_Exercise_
Set out the records as a Markdown table with the columns Row and Line, one line per row and blank lines omitted. Begin at the line that contains "Where should I" and stop after the line that contains "Click the page", including nothing outside that span.

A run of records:
=======

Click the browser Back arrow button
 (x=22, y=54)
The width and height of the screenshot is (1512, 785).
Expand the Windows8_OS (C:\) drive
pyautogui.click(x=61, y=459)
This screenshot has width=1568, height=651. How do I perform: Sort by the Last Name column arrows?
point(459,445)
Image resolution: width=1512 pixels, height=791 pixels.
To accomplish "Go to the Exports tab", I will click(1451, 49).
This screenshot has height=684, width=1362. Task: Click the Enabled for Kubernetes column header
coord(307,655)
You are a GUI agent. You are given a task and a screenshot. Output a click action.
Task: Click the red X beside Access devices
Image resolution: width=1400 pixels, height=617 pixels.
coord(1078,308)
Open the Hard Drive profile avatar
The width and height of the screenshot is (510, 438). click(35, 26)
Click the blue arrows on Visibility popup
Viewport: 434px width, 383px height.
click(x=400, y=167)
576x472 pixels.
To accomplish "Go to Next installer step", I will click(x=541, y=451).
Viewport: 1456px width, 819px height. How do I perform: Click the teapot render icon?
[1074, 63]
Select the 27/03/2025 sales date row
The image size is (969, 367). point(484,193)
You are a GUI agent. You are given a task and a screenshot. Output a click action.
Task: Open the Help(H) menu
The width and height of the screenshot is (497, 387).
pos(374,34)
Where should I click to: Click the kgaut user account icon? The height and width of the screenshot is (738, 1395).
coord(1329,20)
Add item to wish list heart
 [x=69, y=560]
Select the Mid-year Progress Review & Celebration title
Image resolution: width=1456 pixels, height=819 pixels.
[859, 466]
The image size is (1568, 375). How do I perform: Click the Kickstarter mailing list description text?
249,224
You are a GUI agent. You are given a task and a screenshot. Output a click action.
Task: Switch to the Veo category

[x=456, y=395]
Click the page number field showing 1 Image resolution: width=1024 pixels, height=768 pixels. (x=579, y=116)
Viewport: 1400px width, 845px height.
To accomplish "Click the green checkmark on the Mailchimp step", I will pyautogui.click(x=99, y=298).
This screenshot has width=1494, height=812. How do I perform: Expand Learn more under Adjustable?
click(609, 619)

=======

_Answer to this exercise_
| Row | Line |
|---|---|
| 1 | Where should I click to: Click the kgaut user account icon? The height and width of the screenshot is (738, 1395). |
| 2 | coord(1329,20) |
| 3 | Add item to wish list heart |
| 4 |  [x=69, y=560] |
| 5 | Select the Mid-year Progress Review & Celebration title |
| 6 | Image resolution: width=1456 pixels, height=819 pixels. |
| 7 | [859, 466] |
| 8 | The image size is (1568, 375). How do I perform: Click the Kickstarter mailing list description text? |
| 9 | 249,224 |
| 10 | You are a GUI agent. You are given a task and a screenshot. Output a click action. |
| 11 | Task: Switch to the Veo category |
| 12 | [x=456, y=395] |
| 13 | Click the page number field showing 1 Image resolution: width=1024 pixels, height=768 pixels. (x=579, y=116) |